- Task statement
From the line with "635x426 pixels. How" to the line with "Where should I", retype each line exactly as it stands in the records below, but skip the pictures.

--- Data under study Enclosed Below ---

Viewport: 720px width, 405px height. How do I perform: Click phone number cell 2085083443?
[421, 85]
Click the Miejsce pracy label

--- End of Enclosed Data under study ---
--- Data under study Enclosed Below ---

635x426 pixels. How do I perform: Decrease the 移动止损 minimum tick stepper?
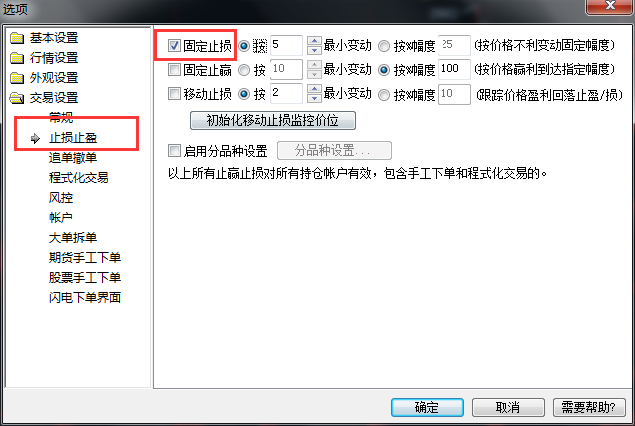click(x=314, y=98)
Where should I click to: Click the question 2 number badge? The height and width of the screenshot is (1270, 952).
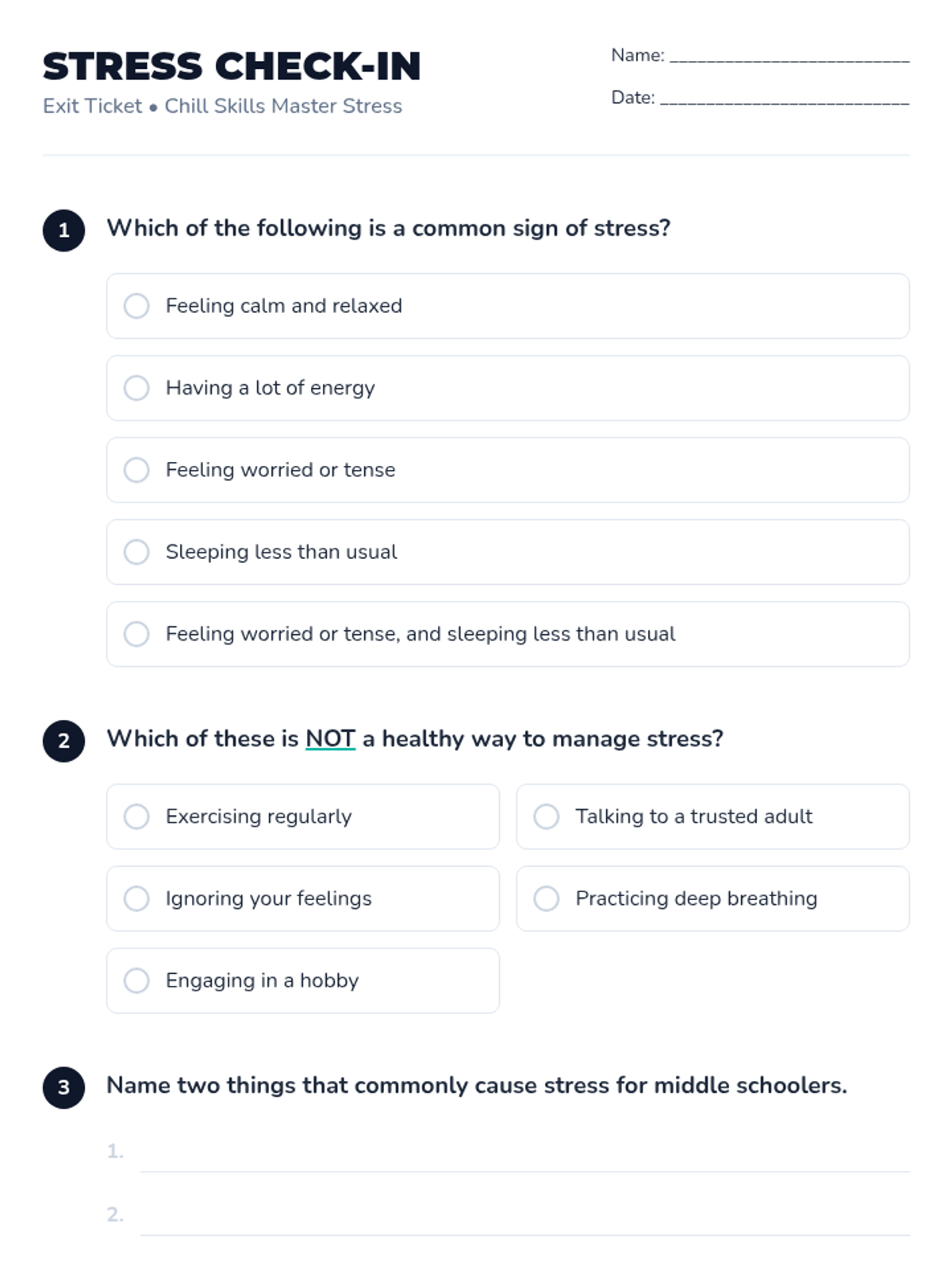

--- End of Enclosed Data under study ---

- Output for this task
635x426 pixels. How do I perform: Decrease the 移动止损 minimum tick stepper?
click(x=314, y=98)
Where should I click to: Click the question 2 number badge? The height and width of the screenshot is (1270, 952).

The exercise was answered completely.